El corazón, decía Romano Guardini, es “la verdadera realidad del hombre”. El hombre no es, por separado, espíritu y materia, sino que es “espíritu encarnado”; es alma y cuerpo a la vez: “Solo por el corazón vive el espíritu humanamente y vive humanamente el cuerpo del hombre. Solo por el corazón el espíritu se convierte en alma y la materia en cuerpo y solo por él existe, pues, la vida del hombre como tal con sus dichas y sus dolores, sus trabajos y sus luchas, miserable y grande al mismo tiempo”.
El corazón es el vínculo de unidad, no solo del espíritu y de la materia, sino también del propio yo y del “otro”. El corazón crea, hace posible, la comunión.
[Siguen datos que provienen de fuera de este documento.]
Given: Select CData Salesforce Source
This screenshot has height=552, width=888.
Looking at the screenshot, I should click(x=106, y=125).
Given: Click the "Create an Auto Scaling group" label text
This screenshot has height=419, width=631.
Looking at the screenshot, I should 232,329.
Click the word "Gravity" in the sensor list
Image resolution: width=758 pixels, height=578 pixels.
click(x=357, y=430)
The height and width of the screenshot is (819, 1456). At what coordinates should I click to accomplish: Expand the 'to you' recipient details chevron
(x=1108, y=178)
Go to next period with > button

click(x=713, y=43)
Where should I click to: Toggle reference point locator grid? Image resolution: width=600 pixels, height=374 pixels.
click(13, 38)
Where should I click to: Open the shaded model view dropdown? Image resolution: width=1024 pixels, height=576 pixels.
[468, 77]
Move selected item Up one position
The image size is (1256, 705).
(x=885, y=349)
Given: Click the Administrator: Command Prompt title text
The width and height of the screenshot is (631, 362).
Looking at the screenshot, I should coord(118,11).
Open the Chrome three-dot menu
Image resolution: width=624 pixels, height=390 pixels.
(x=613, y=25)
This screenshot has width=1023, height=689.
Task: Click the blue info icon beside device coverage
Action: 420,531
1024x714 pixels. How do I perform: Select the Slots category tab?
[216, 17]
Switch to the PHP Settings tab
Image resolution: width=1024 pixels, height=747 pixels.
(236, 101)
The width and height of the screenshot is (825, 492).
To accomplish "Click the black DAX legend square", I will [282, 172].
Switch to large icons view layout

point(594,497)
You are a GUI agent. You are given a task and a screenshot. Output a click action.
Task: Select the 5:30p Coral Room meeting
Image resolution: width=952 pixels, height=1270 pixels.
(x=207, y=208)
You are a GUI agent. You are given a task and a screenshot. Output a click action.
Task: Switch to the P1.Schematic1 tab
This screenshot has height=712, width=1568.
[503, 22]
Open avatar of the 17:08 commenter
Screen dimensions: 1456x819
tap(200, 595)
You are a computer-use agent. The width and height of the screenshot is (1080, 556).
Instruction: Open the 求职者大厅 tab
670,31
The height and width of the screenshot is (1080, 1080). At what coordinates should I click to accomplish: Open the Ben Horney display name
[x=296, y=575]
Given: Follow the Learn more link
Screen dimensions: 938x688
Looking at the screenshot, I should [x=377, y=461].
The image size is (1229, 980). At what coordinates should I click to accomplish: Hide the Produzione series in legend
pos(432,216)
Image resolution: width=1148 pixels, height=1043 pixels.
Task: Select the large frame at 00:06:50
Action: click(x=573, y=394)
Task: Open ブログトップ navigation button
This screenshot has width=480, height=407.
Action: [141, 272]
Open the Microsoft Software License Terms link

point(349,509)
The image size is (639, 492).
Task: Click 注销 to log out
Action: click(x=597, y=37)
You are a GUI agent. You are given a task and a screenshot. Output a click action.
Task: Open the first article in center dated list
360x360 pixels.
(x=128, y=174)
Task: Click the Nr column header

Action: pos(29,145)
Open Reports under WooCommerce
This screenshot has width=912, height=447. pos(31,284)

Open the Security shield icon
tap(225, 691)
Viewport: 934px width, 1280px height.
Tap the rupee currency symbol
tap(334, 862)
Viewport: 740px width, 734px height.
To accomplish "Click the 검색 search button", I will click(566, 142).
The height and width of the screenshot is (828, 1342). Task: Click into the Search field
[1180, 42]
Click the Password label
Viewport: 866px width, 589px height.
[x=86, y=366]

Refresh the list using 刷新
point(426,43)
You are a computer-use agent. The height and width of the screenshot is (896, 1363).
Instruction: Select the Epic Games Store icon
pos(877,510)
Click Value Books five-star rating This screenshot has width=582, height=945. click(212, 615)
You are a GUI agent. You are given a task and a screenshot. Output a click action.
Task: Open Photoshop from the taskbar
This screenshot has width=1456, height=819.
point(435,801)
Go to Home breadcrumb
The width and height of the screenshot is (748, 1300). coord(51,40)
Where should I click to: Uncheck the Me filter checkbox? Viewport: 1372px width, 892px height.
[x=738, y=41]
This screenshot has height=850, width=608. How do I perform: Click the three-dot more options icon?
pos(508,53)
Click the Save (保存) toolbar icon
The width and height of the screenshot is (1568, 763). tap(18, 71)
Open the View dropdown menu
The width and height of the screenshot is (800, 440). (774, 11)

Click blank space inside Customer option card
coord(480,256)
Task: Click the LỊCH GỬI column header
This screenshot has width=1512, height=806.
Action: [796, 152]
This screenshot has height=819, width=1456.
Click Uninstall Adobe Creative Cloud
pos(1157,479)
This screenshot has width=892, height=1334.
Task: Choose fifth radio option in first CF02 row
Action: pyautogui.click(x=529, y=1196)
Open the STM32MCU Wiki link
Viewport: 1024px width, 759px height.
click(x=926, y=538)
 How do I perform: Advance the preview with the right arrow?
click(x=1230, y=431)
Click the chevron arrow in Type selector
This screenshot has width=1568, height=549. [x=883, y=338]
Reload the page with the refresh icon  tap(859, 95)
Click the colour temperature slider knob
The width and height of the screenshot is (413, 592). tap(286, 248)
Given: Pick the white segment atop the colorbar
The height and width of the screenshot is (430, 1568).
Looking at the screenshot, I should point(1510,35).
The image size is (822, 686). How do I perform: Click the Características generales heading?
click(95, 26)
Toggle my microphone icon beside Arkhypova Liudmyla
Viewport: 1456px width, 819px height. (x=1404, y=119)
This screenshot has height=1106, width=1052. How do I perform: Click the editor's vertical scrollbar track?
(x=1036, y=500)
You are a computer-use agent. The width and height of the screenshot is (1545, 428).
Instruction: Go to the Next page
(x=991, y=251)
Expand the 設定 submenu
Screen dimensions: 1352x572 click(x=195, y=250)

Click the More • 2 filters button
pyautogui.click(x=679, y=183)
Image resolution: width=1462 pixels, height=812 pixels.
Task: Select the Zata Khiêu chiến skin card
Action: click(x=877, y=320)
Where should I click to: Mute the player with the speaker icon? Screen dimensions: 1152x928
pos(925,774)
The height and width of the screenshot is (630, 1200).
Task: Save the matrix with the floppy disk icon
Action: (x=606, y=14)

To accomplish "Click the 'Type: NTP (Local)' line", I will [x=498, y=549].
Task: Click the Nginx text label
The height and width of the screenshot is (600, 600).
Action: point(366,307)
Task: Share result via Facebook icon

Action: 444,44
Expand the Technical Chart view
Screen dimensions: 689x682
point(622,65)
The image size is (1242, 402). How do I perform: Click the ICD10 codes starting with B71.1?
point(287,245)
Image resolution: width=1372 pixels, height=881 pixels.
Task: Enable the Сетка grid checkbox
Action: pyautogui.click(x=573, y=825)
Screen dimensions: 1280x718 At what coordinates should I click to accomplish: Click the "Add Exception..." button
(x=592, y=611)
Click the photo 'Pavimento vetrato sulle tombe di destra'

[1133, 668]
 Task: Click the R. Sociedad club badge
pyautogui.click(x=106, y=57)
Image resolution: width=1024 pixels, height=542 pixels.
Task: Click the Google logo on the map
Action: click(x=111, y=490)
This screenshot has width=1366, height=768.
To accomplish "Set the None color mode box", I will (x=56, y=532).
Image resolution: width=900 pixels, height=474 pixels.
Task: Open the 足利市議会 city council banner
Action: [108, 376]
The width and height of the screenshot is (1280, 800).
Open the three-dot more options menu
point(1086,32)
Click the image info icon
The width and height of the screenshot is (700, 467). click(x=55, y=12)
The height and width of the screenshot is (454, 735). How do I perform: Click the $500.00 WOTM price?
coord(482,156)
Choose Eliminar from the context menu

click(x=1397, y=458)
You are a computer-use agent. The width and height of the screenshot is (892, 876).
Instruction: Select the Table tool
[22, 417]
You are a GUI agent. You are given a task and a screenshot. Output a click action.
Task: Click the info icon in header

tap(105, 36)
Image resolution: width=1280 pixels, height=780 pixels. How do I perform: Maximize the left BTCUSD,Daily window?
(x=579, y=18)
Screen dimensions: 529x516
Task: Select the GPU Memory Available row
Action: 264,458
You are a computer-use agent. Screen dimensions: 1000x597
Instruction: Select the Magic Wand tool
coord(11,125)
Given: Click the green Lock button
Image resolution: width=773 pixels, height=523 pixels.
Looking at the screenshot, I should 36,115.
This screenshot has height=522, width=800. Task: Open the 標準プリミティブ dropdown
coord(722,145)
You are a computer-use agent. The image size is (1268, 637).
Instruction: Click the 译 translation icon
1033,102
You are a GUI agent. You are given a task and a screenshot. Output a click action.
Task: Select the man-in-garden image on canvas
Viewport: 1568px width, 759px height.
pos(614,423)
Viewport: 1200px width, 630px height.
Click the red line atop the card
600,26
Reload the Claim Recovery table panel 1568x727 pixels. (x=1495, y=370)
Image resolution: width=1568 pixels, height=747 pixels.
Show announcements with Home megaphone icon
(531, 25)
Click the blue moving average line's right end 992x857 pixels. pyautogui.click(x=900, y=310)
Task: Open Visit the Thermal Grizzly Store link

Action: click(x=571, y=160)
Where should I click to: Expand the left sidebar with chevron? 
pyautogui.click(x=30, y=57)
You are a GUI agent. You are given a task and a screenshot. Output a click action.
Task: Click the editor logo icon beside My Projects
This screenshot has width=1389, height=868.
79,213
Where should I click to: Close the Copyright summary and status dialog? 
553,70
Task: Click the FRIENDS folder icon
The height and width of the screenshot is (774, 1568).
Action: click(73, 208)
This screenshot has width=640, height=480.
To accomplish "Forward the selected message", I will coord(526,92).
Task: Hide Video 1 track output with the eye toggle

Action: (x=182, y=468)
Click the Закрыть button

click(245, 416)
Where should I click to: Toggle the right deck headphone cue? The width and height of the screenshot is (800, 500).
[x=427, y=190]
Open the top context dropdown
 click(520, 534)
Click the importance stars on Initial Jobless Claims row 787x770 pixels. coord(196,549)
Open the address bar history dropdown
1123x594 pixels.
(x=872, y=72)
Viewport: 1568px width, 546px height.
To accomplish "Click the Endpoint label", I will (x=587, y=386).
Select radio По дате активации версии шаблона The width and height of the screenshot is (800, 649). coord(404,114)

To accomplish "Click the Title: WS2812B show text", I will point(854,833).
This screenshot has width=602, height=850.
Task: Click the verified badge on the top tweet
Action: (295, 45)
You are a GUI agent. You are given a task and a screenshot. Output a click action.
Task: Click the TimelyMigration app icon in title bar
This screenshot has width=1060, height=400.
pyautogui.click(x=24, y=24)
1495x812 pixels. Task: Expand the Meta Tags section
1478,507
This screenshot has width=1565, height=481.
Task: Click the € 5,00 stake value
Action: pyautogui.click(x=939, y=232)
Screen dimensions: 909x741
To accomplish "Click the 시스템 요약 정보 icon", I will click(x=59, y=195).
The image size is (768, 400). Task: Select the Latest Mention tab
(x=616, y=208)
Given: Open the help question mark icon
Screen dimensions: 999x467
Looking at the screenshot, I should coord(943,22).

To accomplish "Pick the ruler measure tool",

En el corazón convergen, desde las raíces de la vida – desde Dios - , razón y conciencia, comprensión y culpa. No es extraño, pues, que la sexta bienaventuranza proclame: “Bienaventurados los limpios de corazón porque ellos verán a Dios” (Mt 5,8).
En el corazón se encuentran la caridad, la castidad y el amor de la verdad. En la pureza del corazón se unen la pureza del cuerpo y la pureza de la fe. Los limpios de corazón verán a Dios, verán según Dios, captarán en todo lo creado – también en la belleza corporal - la belleza divina.